In 2005 a couple of friends and I spent a weekend in the  Lake District . On our day of arrival rather than driving straight there we took a more meandering route, part of which took us through the  Forest of Bowland . I was very pleasantly surprised at how scenic this area was and felt completely blown away by its spectacular, bleak landscape. Therefore, it was an obvious choice for another “Solitary Rambler” film, so during my few days in  Clitheroe  in May 2015 it was going to be the third film I would be making in the county of  Lancashire .

The weather forecast for Thursday 28th May was windy, heavy rain and sunny spells, but I was going home the next day so I knew I had to make this film no matter what. I was lucky, however, as although there was some rain it wasn’t enough to spoil my day. My day’s filming started with several shots taken from the B6478 Slaidburn Road before parking my car in  Newton-in-Bowland . I decided to film a very short circular walk along the banks of the  River Hodder , so I filmed several scenes of the village and then a few scenes of my riverside walk.

I then decided to move on to  Dunsop Bridge , where I hadn’t visited before, but thought it would be nice to include as it wasn’t far from Newton.
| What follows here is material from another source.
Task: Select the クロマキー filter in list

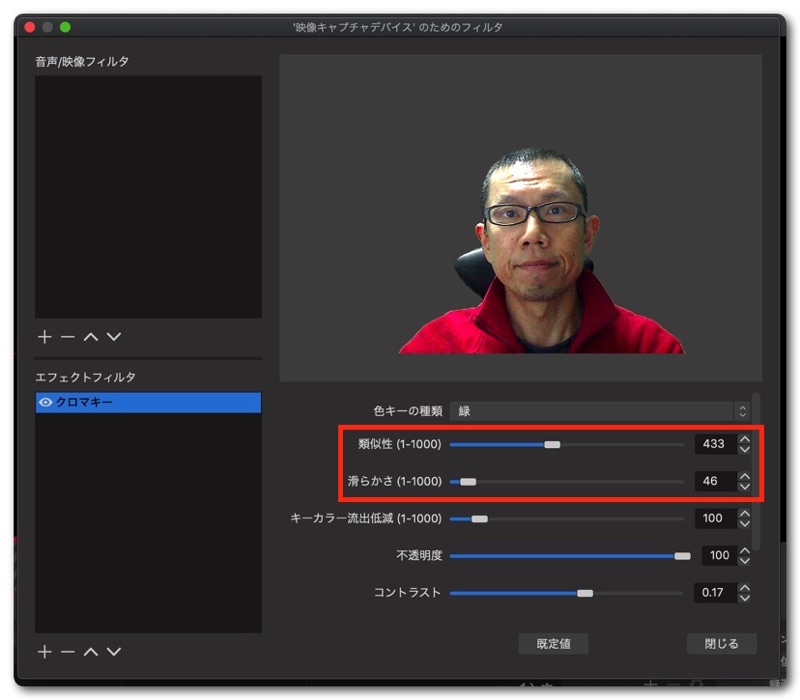Action: 150,402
I was so glad I did as, although there’s not much to see at Dunsop Bridge itself, the surrounding countryside was magnificent, rather like the scenery of parts of the Lake District I thought. Like Newton-on-Bowland I opted to do a very short circular walk to and from the village, where I captured some great shots of the lovely countryside.

The next location was  Slaidburn , a village I had actually visited before. It was in fact where my friends and I stopped for lunch on our way through the Forest of Bowland ten years previously. As a result I was very keen to film here, especially the  Hark to Bounty Inn , the pub where my friends and I had lunched. I didn’t go inside the pub whilst I was filming here, but I got some lovely shots of the exterior as well as the main parts of the village.

I spent the last part of the day along the quiet lane between Slaidburn and  Bentham . Here I captured the spectacular bleak landscape of the Forest of Bowland, hence my titling this film “Bleakness of Bowland”. My last few scenes were recorded at Cross of Greet Bridge, where it was very difficult trying to film due to the windy weather. I was attempting to speak into the camera, but the wind was too great and kept muffling the sound. After several takes, however, I knew I could splice different bits from the different takes to get my last scene in without too much of the wind drowning out my voice.
 
The editing took me a long time again as, like “ Delight in Downham ”, I struggled to compose a new soundtrack for “Bleakness of Bowland”. I just could not seem to get any inspiration for the music. Like “Downham” I did come up with a couple of themes, both of which I started to record, but then I deleted them as they were just not up to a standard I was happy with. Eventually I decided to record another version of one of the themes I used in “ Proud in Pendle ”, and as Pendle Hill also falls within the Forest of Bowland  Area of Outstanding Natural Beauty I decided to consider this my “Forest of Bowland theme”. I recorded a much slower version of the theme for “Bleakness of Bowland”, and it was sufficiently different for it to not be a copy of the soundtrack from “Proud in Pendle”.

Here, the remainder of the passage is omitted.